WHAT THE EXERCISE ASKS: Will you write out, word for word, every line from the one with "How do I perform: Start" to the final line of the data below, with the pictures left out?

INPUT:
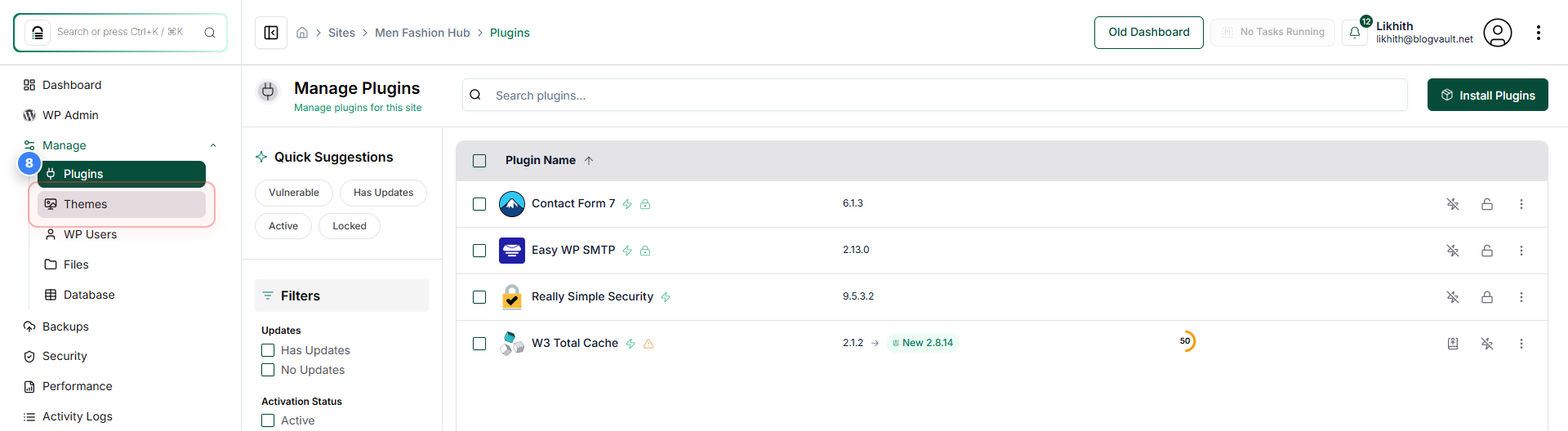Click deactivate icon for Easy WP SMTP
The image size is (1568, 431).
1453,251
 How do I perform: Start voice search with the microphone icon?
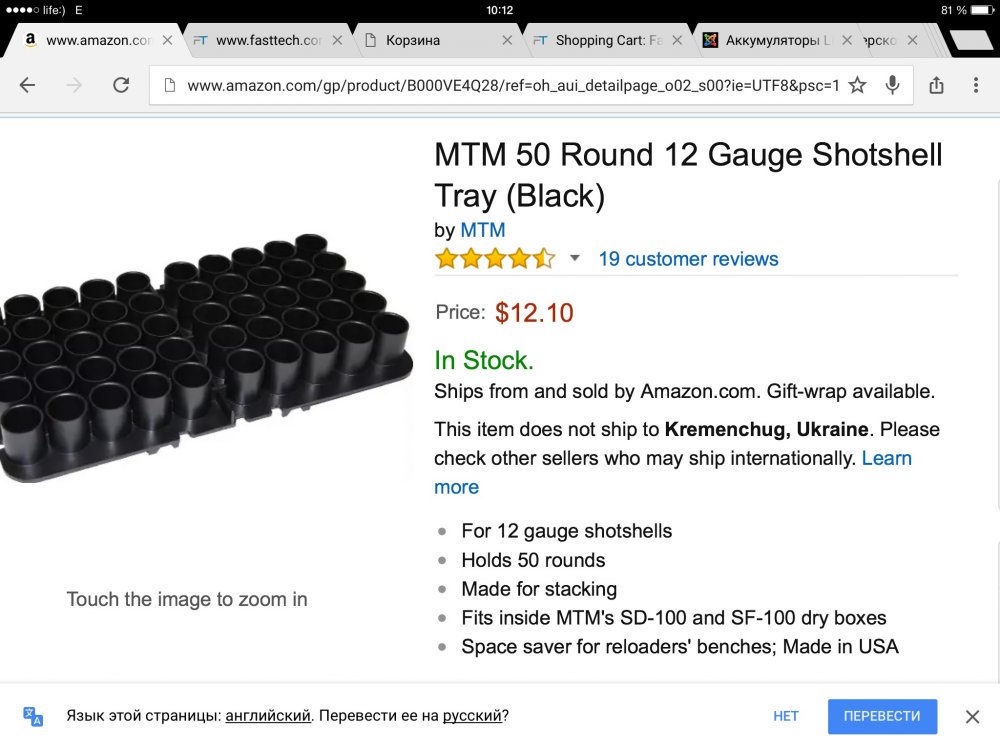pos(892,85)
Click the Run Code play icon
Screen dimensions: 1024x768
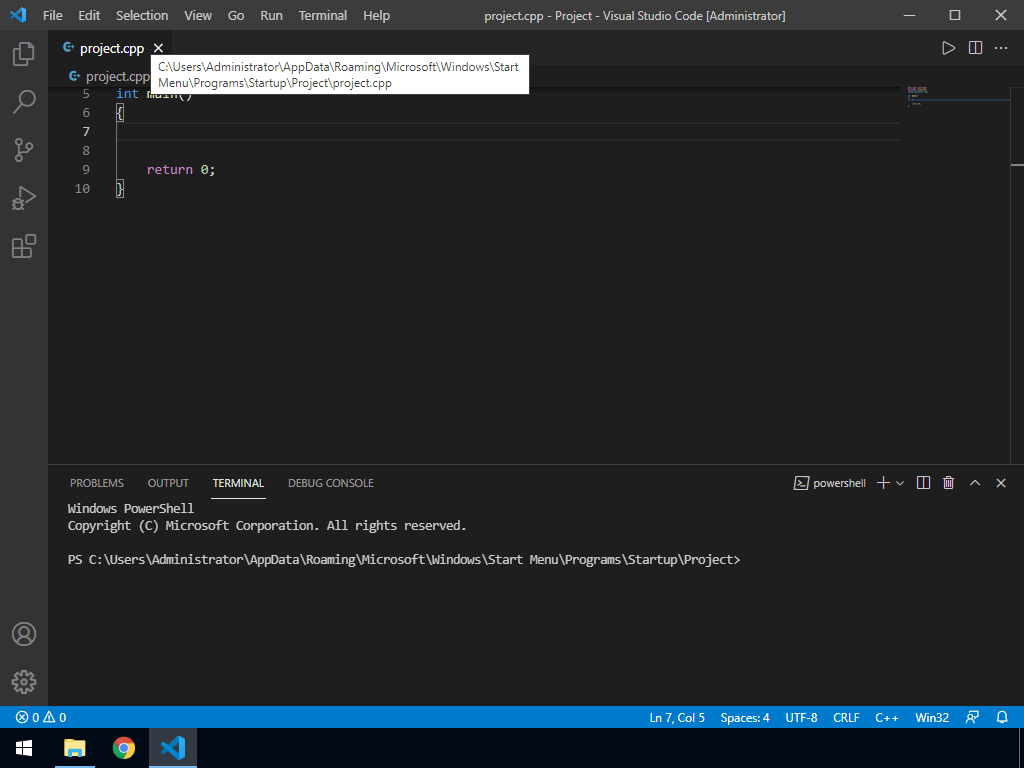pos(948,48)
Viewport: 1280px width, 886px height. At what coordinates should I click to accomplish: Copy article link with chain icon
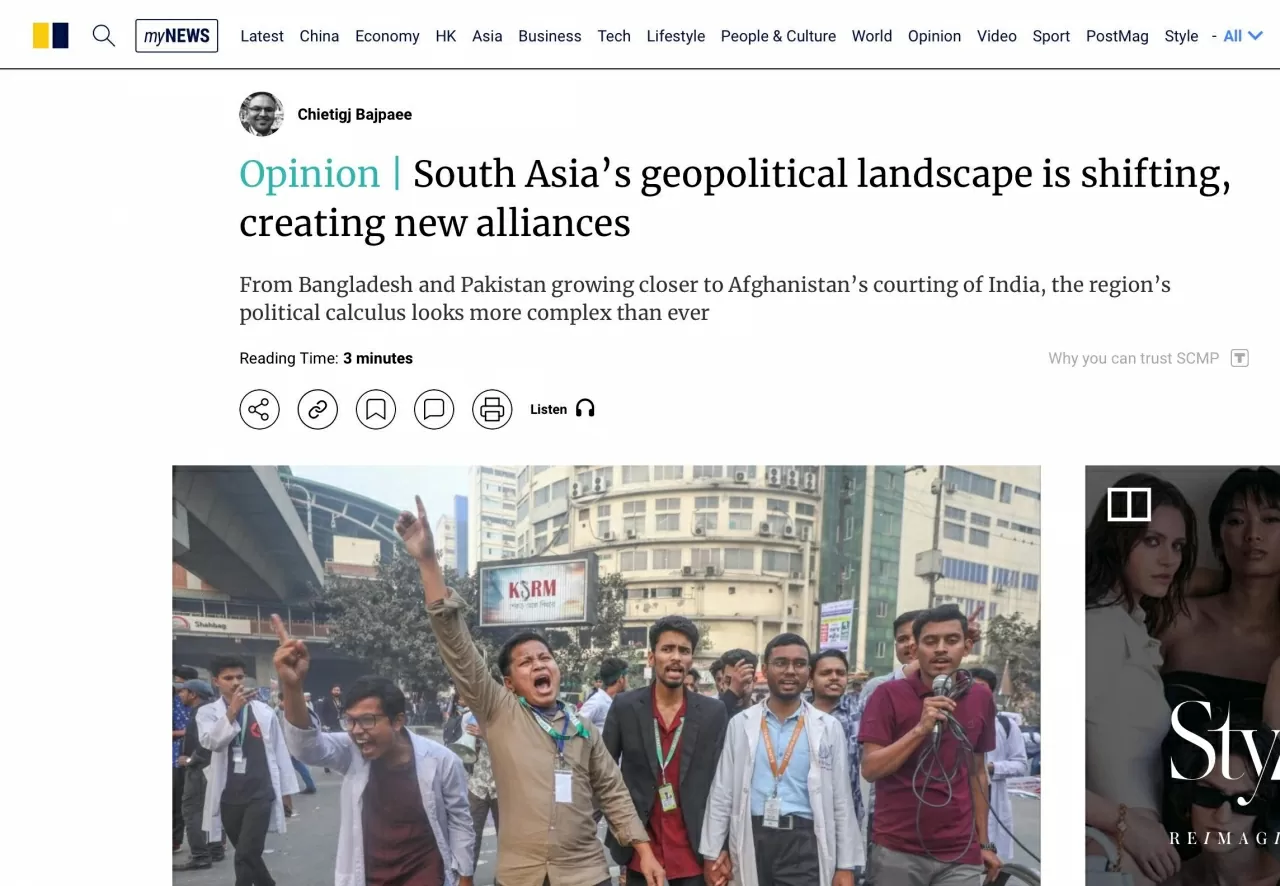pyautogui.click(x=317, y=409)
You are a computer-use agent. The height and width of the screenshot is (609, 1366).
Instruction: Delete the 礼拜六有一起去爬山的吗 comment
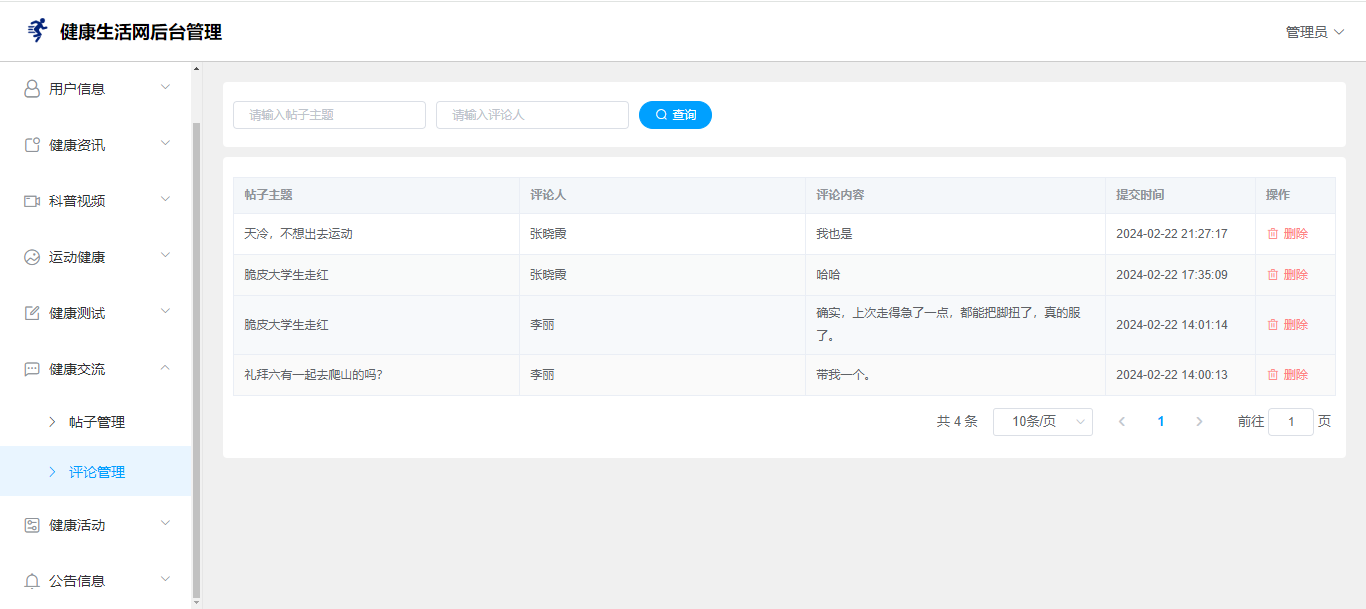click(1287, 375)
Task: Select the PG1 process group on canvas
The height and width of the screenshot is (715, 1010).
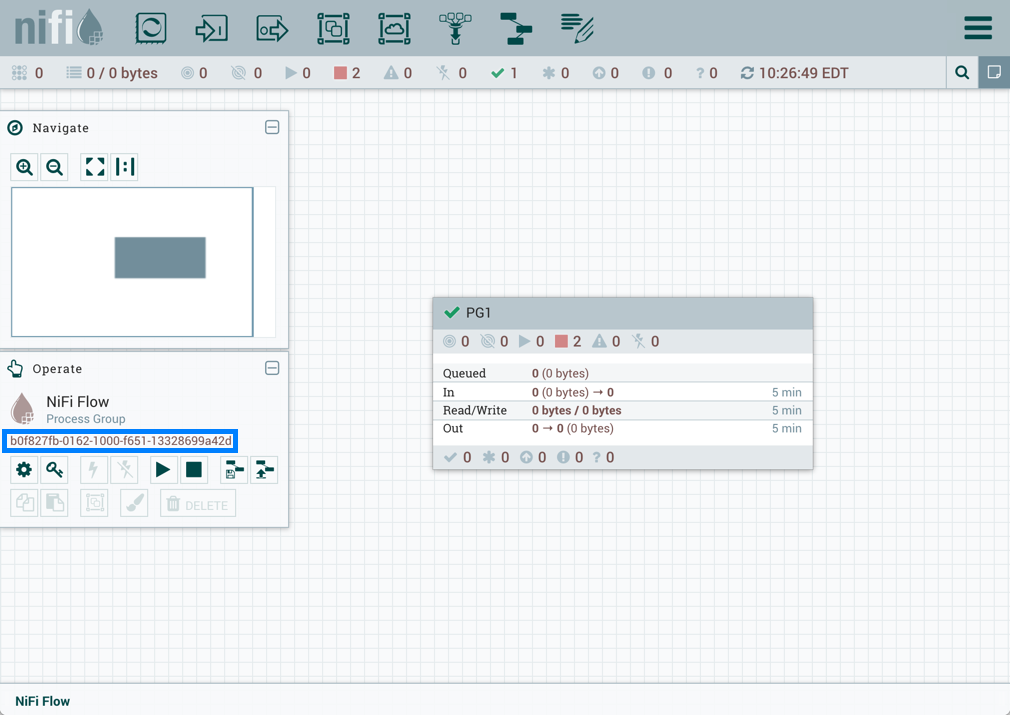Action: pos(622,313)
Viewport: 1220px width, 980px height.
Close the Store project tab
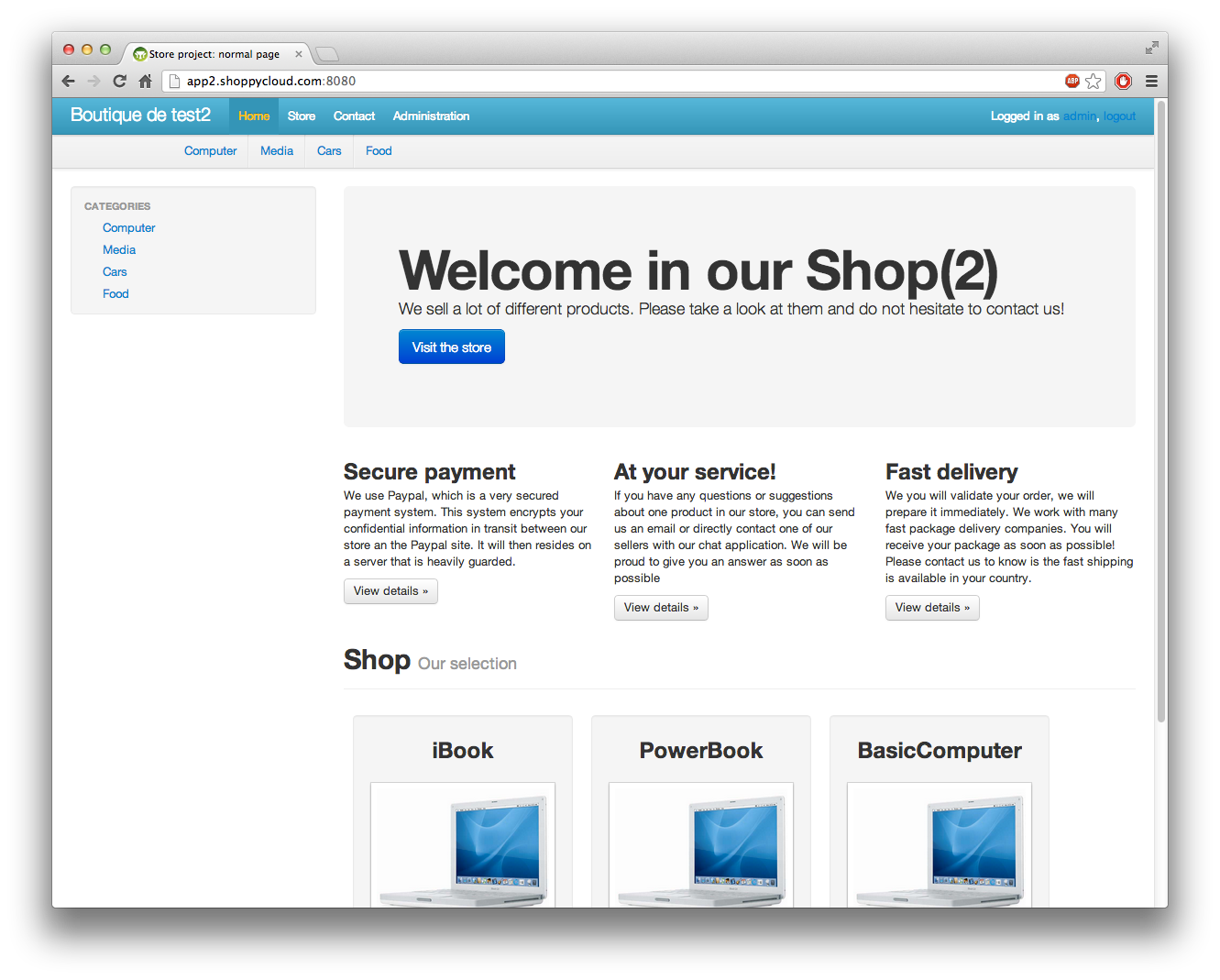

SOLUTION FOR THIS EXERCISE:
 How do I perform: Start voice search with the microphone icon?
pos(892,85)
Click the Run Code play icon
Screen dimensions: 1024x768
pos(948,48)
Viewport: 1280px width, 886px height. At what coordinates should I click to accomplish: Copy article link with chain icon
pyautogui.click(x=317, y=409)
You are a computer-use agent. The height and width of the screenshot is (609, 1366).
Instruction: Delete the 礼拜六有一起去爬山的吗 comment
click(1287, 375)
Task: Select the PG1 process group on canvas
The height and width of the screenshot is (715, 1010).
Action: pos(622,313)
Viewport: 1220px width, 980px height.
Close the Store project tab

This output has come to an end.